NMA commissioned the study "Permitting, Economic Value and Mining in the United States", "to demonstrate the economic impact of mining project permitting delays in the United States." The study researched "selected mining projects at various stages of operations and permitting, in a number of states, to assess the delays that are associated with mine permitting."
The Rosemont copper project south of Tucson was one of the case studies analyzed for the study, They concluded that "the Rosemont Copper project in Arizona continues in its attempts to secure permits, five years after the originally
planned start date of 2010. Over this period, the value of the project has fallen from $18 billion to $15 billion despite much higher copper prices."
The key findings are that :
- Unexpected delays in the permitting process alone reduce a typical mining project’s value by more than one-third.
- The higher costs and increased risk that often arise from a prolonged permitting process can cut the expected value of a mine in half before production even begins.
- The combined impact of unexpected, and open-ended, delays and higher costs and risks can lead to mining projects becoming financially unviable.

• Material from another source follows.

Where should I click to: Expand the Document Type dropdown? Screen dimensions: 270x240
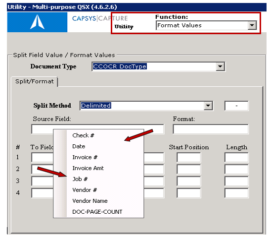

The study found that permitting in the US takes 7-10 years compared to 2-3 years in Canada and Australia, countries with comparable environmental requirements. I spoke with Katie Sweeney, General Counsel for NMA on our video magazine "Arizona Mining Review' and she said the solution is not to weaken environmental regulations but to require permitting agencies to coordinate their reviews and abide by deadlines. There is also federal legislation being proposed to require agencies to complete their reviews within specific time-frames, comparable to those in other developed countries with stringent environmental standards.